Russia’s central bank has cut a key interest rate, which it had hiked in previous months to support the rouble, in order to help the economy.
The rouble dropped 1.6% to 69.8 roubles against the dollar following the announcement.
Higher rates can help a currency, but also hurt economic growth by making loans more expensive.
The bank raised the rate to 17% late last year in a last-ditch attempt to curb the devaluation of the rouble – which has lost more than half of its value.
The bank today cut it back down to 15%, saying it views the risks of an economic slowdown are now higher than fears of a spiralling inflation.
Russia’s economy has been battered by lower energy prices and Western sanctions.
Earlier, a top Russian official accused a leading rating agency of trying to turn tycoons against the Kremlin.

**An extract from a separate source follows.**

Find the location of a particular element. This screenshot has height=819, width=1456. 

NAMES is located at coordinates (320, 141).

Standard & Poor’s this week downgraded Russia’s credit rating to a non-investment grade, for the first time in more than a decade.

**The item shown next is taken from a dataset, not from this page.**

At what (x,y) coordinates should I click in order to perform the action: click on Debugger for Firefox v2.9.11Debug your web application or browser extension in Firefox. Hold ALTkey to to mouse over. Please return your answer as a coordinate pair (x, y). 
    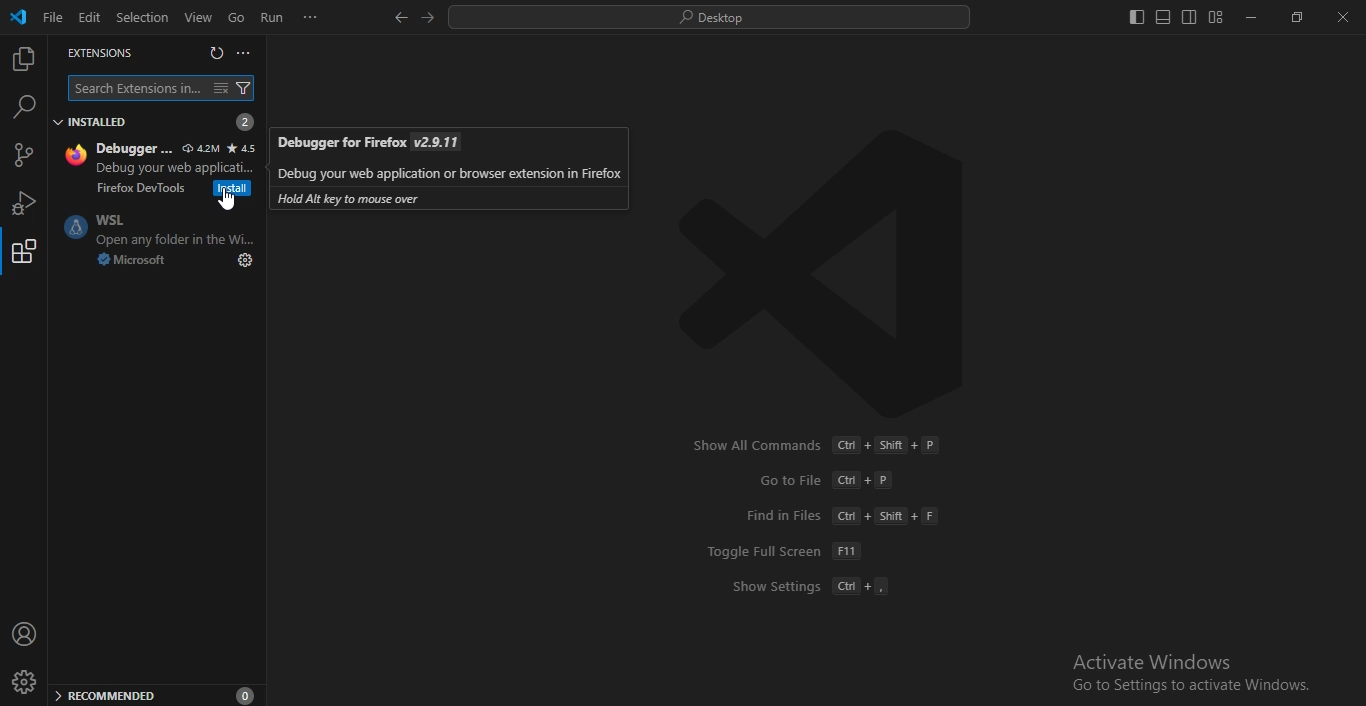
    Looking at the image, I should click on (449, 168).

In remarks in parliament on Friday, Deputy Prime Minister Igor Shuvalov said the goal of the downgrade was to push businesses “to withdraw their support” for the government and President Vladimir Putin.
Russia has exceptionally low levels of public debts level for a country with a “junk” status but the downgrade underlined investors’ fears about the unpredictability of Mr Putin’s foreign policy and the collapse of the rouble.